The geological risk is minimal compared with a new well, Barba continues, and condensate yield uncertainty is low in areas where yields are highly variable in the Eagle Ford volatile oil window. Expected oil and gas recoveries are derisked and recovery factors using close cluster spacings and best practices are known, with oil window recoveries in the 14% range and 35% (of the Mcf equivalent) in the condensate window.
“Refracs also place less pressure on the supply chain and are a much more sustainable process for ESG goals and capital allocation,” Barba goes on. “The carbon footprint of a refrac versus drilling and completing a new well is significantly less.”
If the refrac process is economically successful on a consistent basis, an added potential bonus is that offset refrac candidates theoretically can be booked as P1 proved, undeveloped reserves and valued on a NPV20 basis according to multiple reserve evaluation groups, Barba notes.

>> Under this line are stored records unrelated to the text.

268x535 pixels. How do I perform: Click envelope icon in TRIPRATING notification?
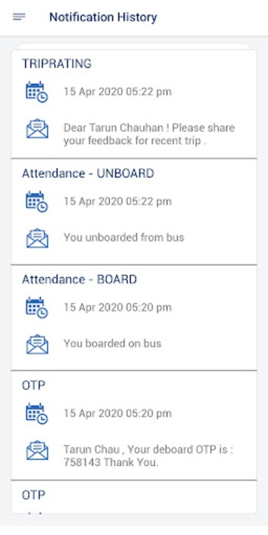click(38, 128)
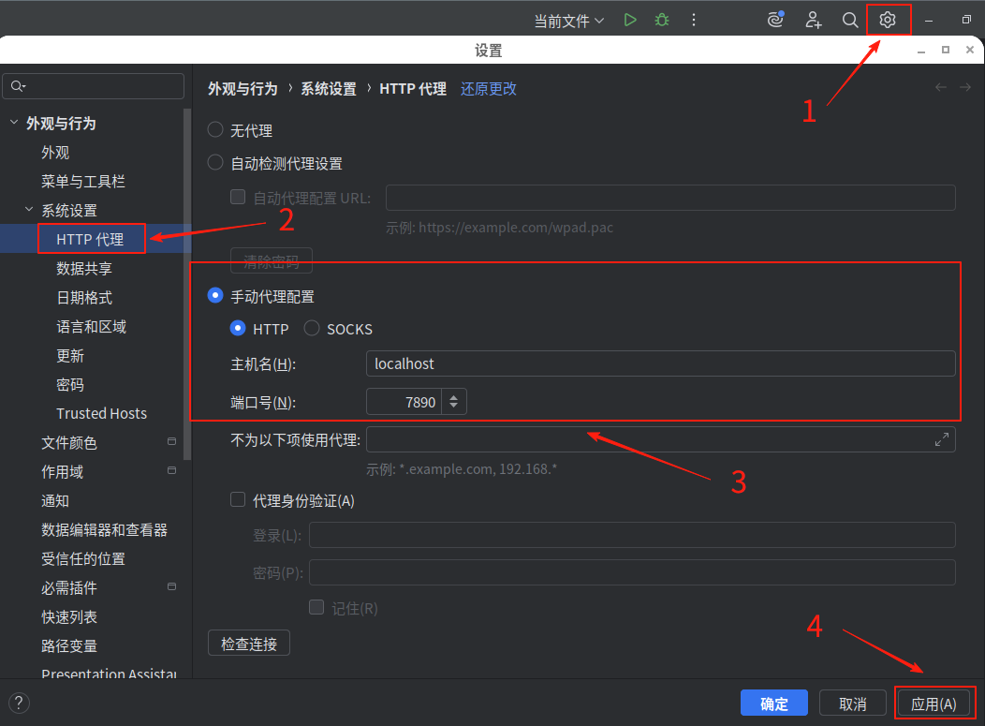Start the debugger
This screenshot has width=985, height=726.
pos(661,19)
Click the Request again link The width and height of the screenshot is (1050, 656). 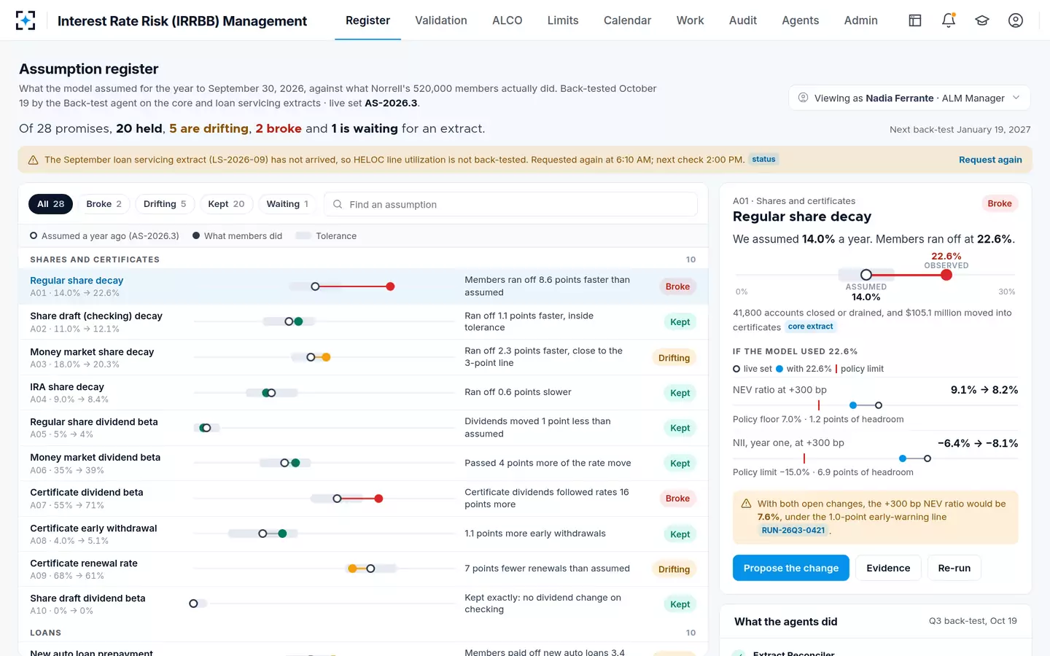[990, 160]
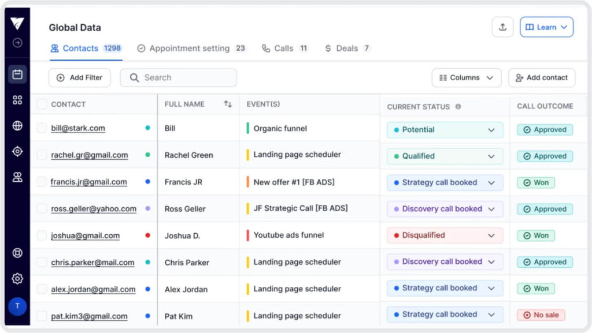Switch to the Calls tab
The height and width of the screenshot is (333, 592).
click(285, 48)
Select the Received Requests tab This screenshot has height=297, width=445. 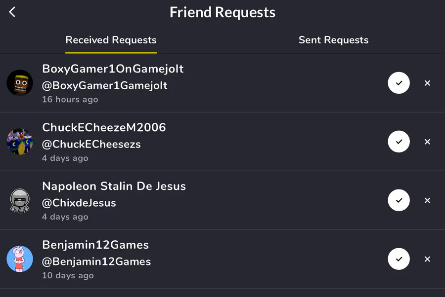tap(111, 40)
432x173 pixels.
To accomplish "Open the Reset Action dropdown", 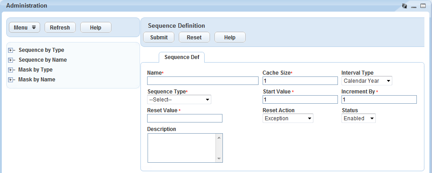I will click(288, 118).
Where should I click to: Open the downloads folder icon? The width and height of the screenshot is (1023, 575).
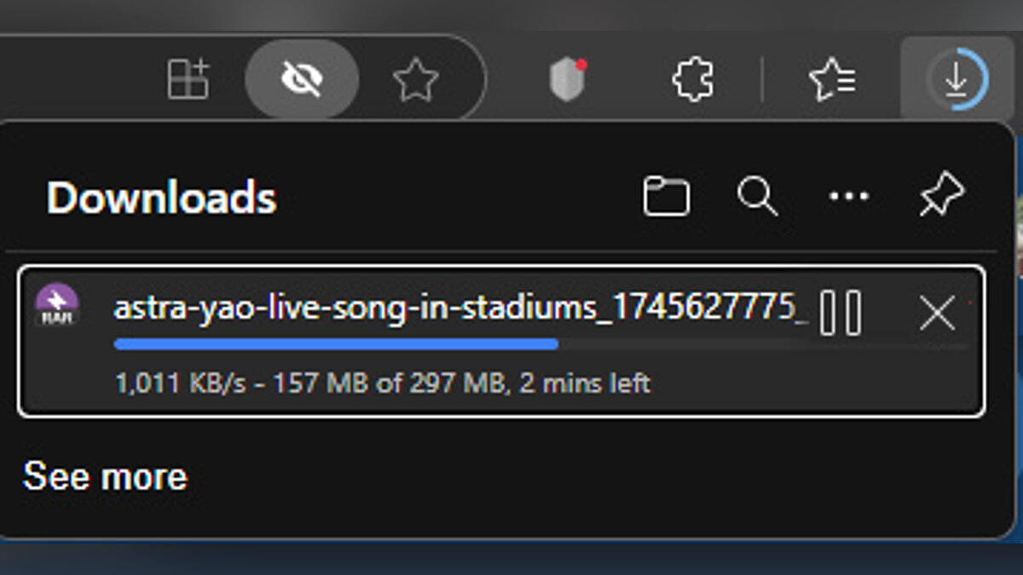pyautogui.click(x=666, y=197)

“If that process gains traction, refracs have the potential to add significant asset value over and above the significant direct value add they already provide. If this process is approved in a specific field by independent reserve evaluation groups, it is conceivable that refrac activity may explode exponentially in that field and in analog fields in the area. This last feature is truly a ‘money for nothing’ scenario, as the 1985 Dire Straits song goes,” he concludes.
Pure Value Add
While consistently evaluating new and existing technologies, SM Energy Company is accelerating Austin Chalk drilling on a 13-year inventory in Webb and Dimmit counties as geoscientists and engineers work to optimize completions.
The Austin Chalk program is a pure value add for the Denver-based company, says President and CEO Herb Vogel.

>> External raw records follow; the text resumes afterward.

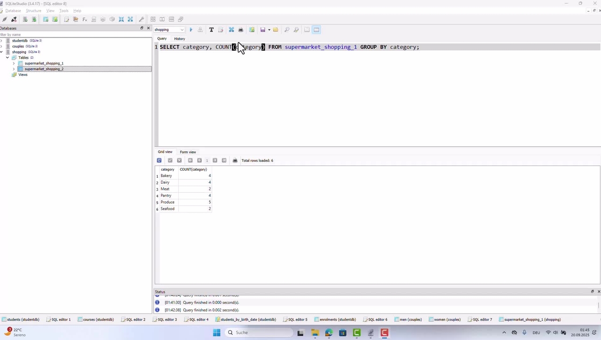The width and height of the screenshot is (601, 340).
Task: Expand the supermarket_shopping_1 table node
Action: 14,63
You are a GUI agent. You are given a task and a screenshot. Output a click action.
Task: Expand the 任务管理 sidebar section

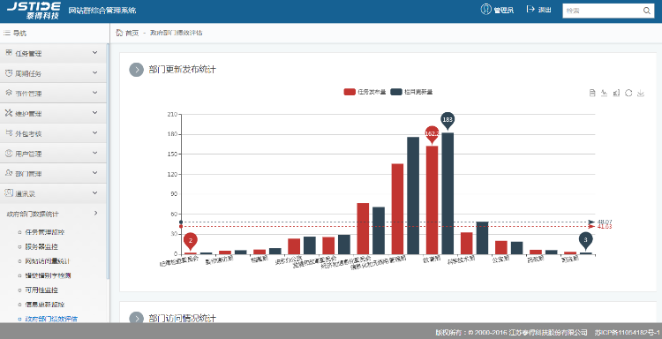53,53

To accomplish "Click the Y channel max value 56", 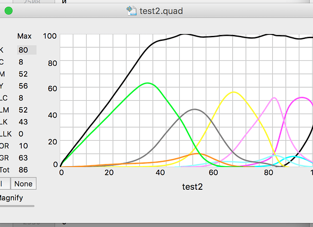I will click(x=24, y=86).
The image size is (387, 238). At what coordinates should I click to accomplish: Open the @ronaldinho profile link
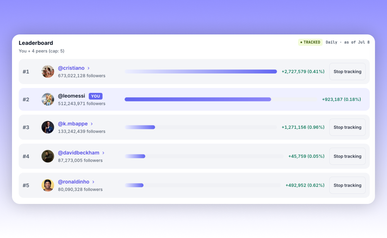coord(74,182)
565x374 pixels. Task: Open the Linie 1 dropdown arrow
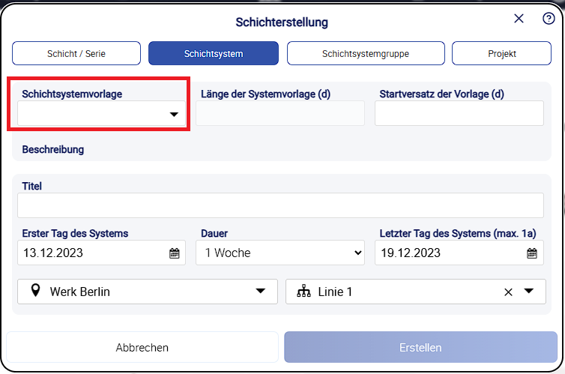pyautogui.click(x=529, y=292)
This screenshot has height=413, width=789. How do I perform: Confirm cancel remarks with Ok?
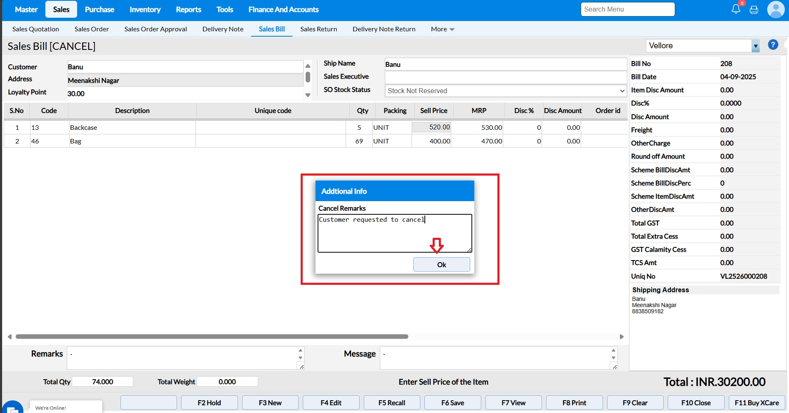(x=441, y=265)
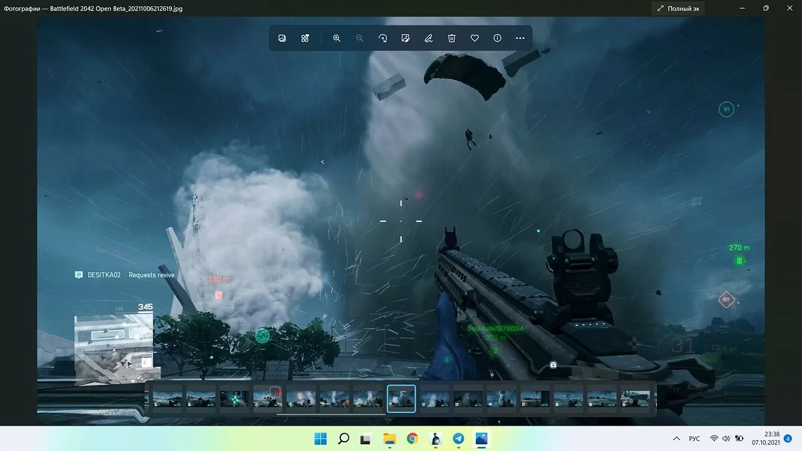Expand hidden system tray icons chevron
Viewport: 802px width, 451px height.
(677, 439)
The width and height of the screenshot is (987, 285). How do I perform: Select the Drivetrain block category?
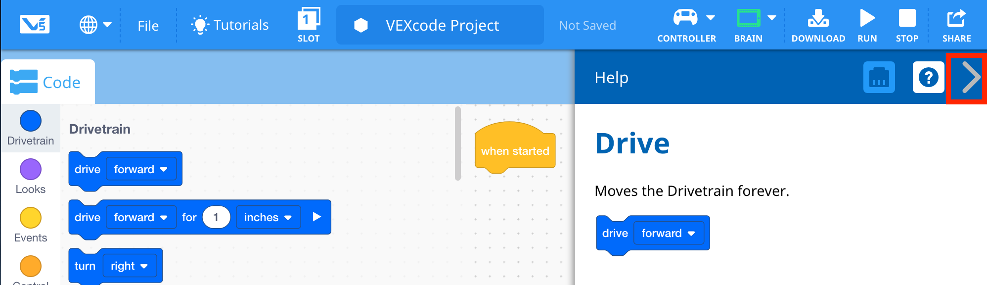tap(30, 127)
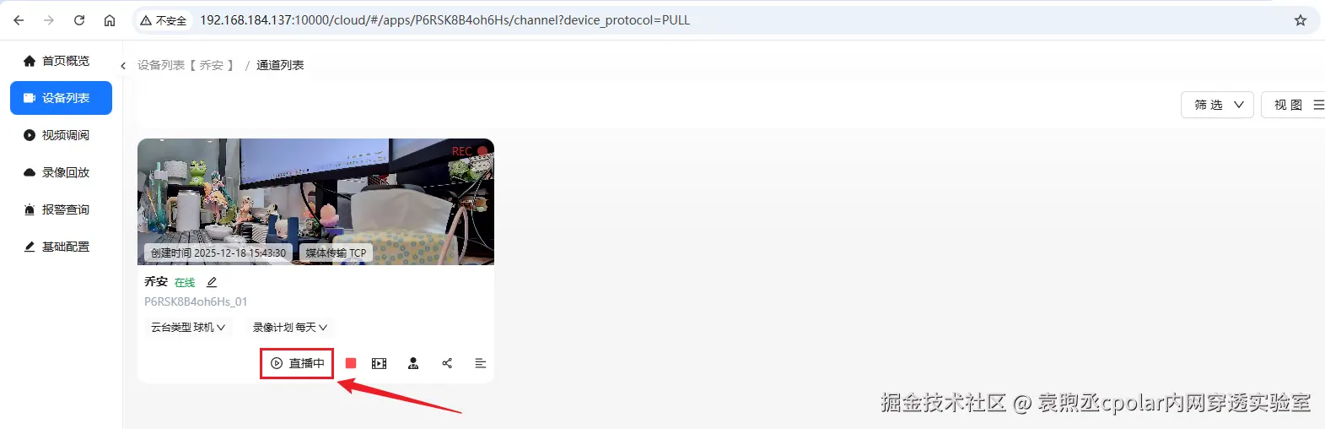Click the edit pencil next to 乔安
This screenshot has height=429, width=1325.
(x=212, y=282)
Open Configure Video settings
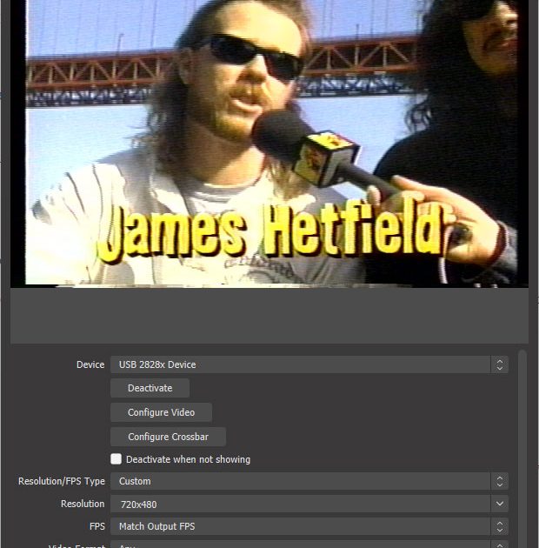 (161, 412)
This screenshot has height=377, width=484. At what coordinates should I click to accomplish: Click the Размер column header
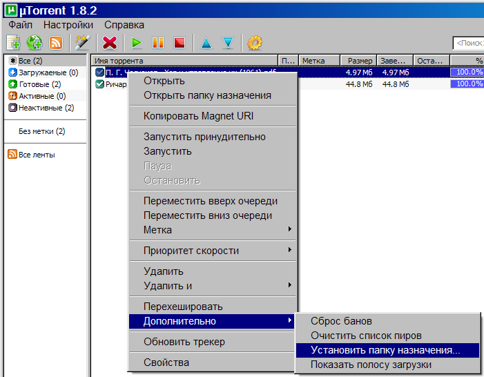tap(359, 61)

“To date, we have delineated a large portion of our 155,000-acre position, we are partway through testing development spacing and we are just getting started with completion design optimization,” he said during the company’s 2021 earnings call in late February.

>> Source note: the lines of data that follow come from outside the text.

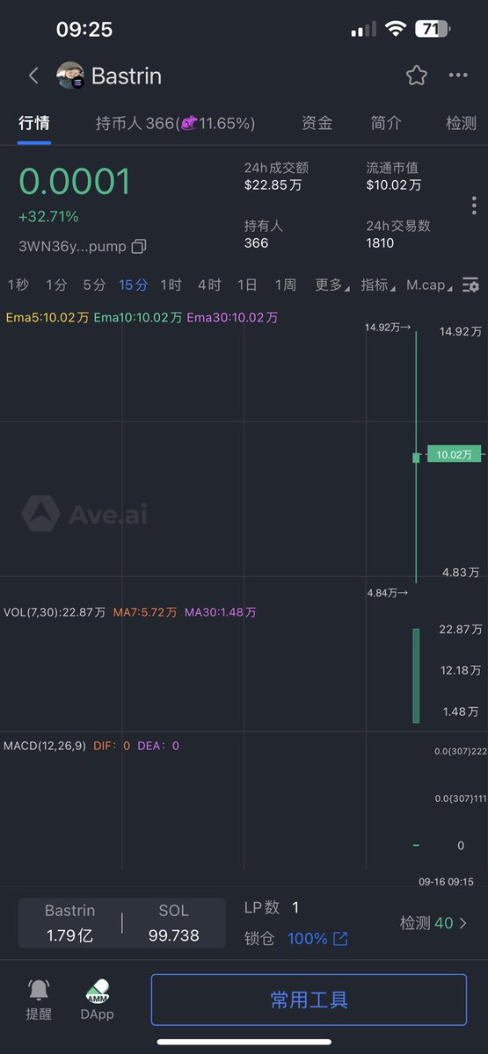Select the 5分 chart interval

94,285
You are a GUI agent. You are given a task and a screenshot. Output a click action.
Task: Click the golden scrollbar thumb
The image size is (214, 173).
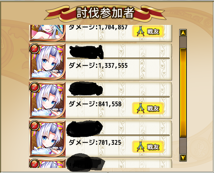click(183, 93)
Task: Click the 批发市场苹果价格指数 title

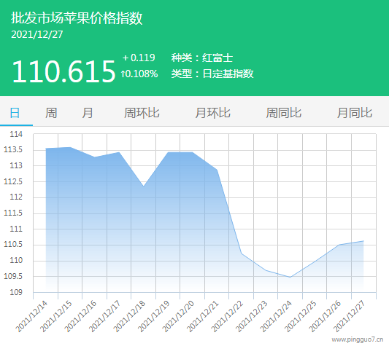Action: click(x=77, y=18)
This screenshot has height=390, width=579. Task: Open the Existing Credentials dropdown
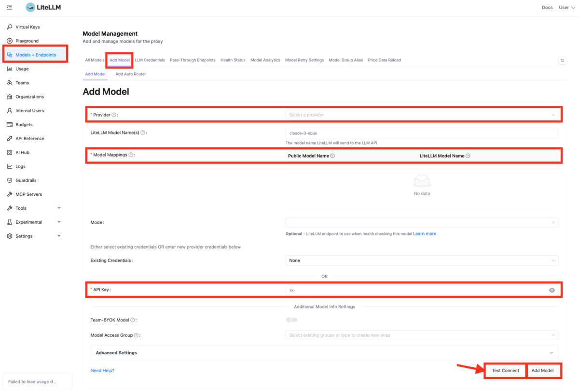422,260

Acreage also is prospective of the Eagle Ford, but with a lower break-even price than in the company’s lucrative Midland Basin assets, the Austin Chalk is the star of the show right now, he says.
SM’s Austin Chalk program has an average PV10 greater than $10 million per well assuming $60/bbl oil and $3/Mcf gas prices, Vogel says. Payout per well is nine months. The company certainly will benefit from proximity to robust markets on the Gulf Coast, he adds.
The completions team continues to research optimal completion design to achieve higher production, EURs and NPVs per well, says Mary Ellen Lutey, senior vice president of exploration, development and EHS.
“We have successfully tested different landing zones in the Austin Chalk and will continue to optimize well configurations across the asset,” she remarks. “It is really exciting that we have been able to successfully develop the Austin Chalk over existing Eagle Ford wells.”
SM expresses plans for 37 new drills this year with about 15% of those in the Eagle Ford after drilling 26 total wells last year. Contiguous acreage allows for longer laterals, which should average 11,000 feet in 2022, Lutey says. The longest Austin Chalk lateral to date is 14,174 feet on the San Ambrosia F (SA28) State 1179H well. The Briscoe R (SA 18) 812H well is SM’s longest in the Eagle Ford at 15,375 feet.
SM’s geoscience and engineering teams are using data from cores, open-hole logs and seismic while incorporating geomechanical modeling, geochemical fingerprinting and microseismic monitoring to help identify landings, Lutey says.
“We continually refine our models as we get more data to optimize drilling and completion plans, which sets SM apart as having some of the best wells in South Texas and the Permian Basin,” she concludes.